▶ _Records supplied_
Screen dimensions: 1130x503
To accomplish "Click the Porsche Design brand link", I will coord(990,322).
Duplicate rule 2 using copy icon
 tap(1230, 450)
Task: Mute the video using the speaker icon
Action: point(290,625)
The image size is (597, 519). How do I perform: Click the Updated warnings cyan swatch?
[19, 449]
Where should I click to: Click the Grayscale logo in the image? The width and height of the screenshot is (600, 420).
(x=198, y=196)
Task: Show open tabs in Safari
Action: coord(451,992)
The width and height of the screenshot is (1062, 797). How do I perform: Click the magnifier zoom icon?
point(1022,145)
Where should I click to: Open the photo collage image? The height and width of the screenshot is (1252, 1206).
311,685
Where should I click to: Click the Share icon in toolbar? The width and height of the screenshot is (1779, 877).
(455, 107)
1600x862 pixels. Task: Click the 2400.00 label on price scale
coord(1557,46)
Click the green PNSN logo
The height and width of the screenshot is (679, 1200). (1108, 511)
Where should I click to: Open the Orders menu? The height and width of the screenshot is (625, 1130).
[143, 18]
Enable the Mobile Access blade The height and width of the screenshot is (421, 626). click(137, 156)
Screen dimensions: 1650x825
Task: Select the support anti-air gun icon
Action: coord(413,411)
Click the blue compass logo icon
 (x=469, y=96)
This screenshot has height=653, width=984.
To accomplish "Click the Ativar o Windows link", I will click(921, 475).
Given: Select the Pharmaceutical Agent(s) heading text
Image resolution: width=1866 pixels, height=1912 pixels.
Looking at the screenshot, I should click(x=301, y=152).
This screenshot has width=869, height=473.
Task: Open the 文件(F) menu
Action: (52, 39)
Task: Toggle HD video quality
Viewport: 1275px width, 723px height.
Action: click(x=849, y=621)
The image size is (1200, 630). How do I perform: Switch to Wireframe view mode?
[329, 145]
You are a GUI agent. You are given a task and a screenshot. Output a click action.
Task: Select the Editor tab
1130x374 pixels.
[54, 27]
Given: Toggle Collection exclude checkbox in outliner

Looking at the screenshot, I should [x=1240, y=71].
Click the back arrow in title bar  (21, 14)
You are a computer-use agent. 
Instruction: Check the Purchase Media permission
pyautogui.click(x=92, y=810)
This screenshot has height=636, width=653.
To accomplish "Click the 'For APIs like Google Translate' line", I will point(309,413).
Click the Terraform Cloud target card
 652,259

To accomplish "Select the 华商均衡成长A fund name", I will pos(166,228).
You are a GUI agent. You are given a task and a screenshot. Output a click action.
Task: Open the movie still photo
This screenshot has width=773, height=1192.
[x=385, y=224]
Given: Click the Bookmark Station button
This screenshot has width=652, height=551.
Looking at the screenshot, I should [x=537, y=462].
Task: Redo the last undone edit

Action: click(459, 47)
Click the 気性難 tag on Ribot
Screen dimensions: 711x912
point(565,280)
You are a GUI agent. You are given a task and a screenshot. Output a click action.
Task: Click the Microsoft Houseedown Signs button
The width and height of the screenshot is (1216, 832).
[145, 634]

▶ _What you have to do_
Retype the records above in full, exactly as they appear.

▶ _Your response_
Screen dimensions: 1130x503
To accomplish "Click the Porsche Design brand link", I will coord(990,322).
Duplicate rule 2 using copy icon
 tap(1230, 450)
Task: Mute the video using the speaker icon
Action: point(290,625)
The image size is (597, 519). How do I perform: Click the Updated warnings cyan swatch?
[19, 449]
Where should I click to: Click the Grayscale logo in the image? The width and height of the screenshot is (600, 420).
(x=198, y=196)
Task: Show open tabs in Safari
Action: coord(451,992)
The width and height of the screenshot is (1062, 797). How do I perform: Click the magnifier zoom icon?
point(1022,145)
Where should I click to: Open the photo collage image? The height and width of the screenshot is (1252, 1206).
311,685
Where should I click to: Click the Share icon in toolbar? The width and height of the screenshot is (1779, 877).
(455, 107)
1600x862 pixels. Task: Click the 2400.00 label on price scale
coord(1557,46)
Click the green PNSN logo
The height and width of the screenshot is (679, 1200). (1108, 511)
Where should I click to: Open the Orders menu? The height and width of the screenshot is (625, 1130).
[143, 18]
Enable the Mobile Access blade The height and width of the screenshot is (421, 626). click(137, 156)
Screen dimensions: 1650x825
Task: Select the support anti-air gun icon
Action: coord(413,411)
Click the blue compass logo icon
 (x=469, y=96)
This screenshot has height=653, width=984.
To accomplish "Click the Ativar o Windows link", I will click(921, 475).
Given: Select the Pharmaceutical Agent(s) heading text
Image resolution: width=1866 pixels, height=1912 pixels.
Looking at the screenshot, I should click(x=301, y=152).
This screenshot has width=869, height=473.
Task: Open the 文件(F) menu
Action: (52, 39)
Task: Toggle HD video quality
Viewport: 1275px width, 723px height.
Action: click(x=849, y=621)
The image size is (1200, 630). How do I perform: Switch to Wireframe view mode?
[329, 145]
You are a GUI agent. You are given a task and a screenshot. Output a click action.
Task: Select the Editor tab
1130x374 pixels.
[54, 27]
Given: Toggle Collection exclude checkbox in outliner

Looking at the screenshot, I should [x=1240, y=71].
Click the back arrow in title bar  (21, 14)
You are a computer-use agent. 
Instruction: Check the Purchase Media permission
pyautogui.click(x=92, y=810)
This screenshot has height=636, width=653.
To accomplish "Click the 'For APIs like Google Translate' line", I will point(309,413).
Click the Terraform Cloud target card
 652,259

To accomplish "Select the 华商均衡成长A fund name", I will pos(166,228).
You are a GUI agent. You are given a task and a screenshot. Output a click action.
Task: Open the movie still photo
This screenshot has width=773, height=1192.
[x=385, y=224]
Given: Click the Bookmark Station button
This screenshot has width=652, height=551.
Looking at the screenshot, I should [x=537, y=462].
Task: Redo the last undone edit

Action: click(459, 47)
Click the 気性難 tag on Ribot
Screen dimensions: 711x912
point(565,280)
You are a GUI agent. You are given a task and a screenshot. Output a click action.
Task: Click the Microsoft Houseedown Signs button
The width and height of the screenshot is (1216, 832).
[145, 634]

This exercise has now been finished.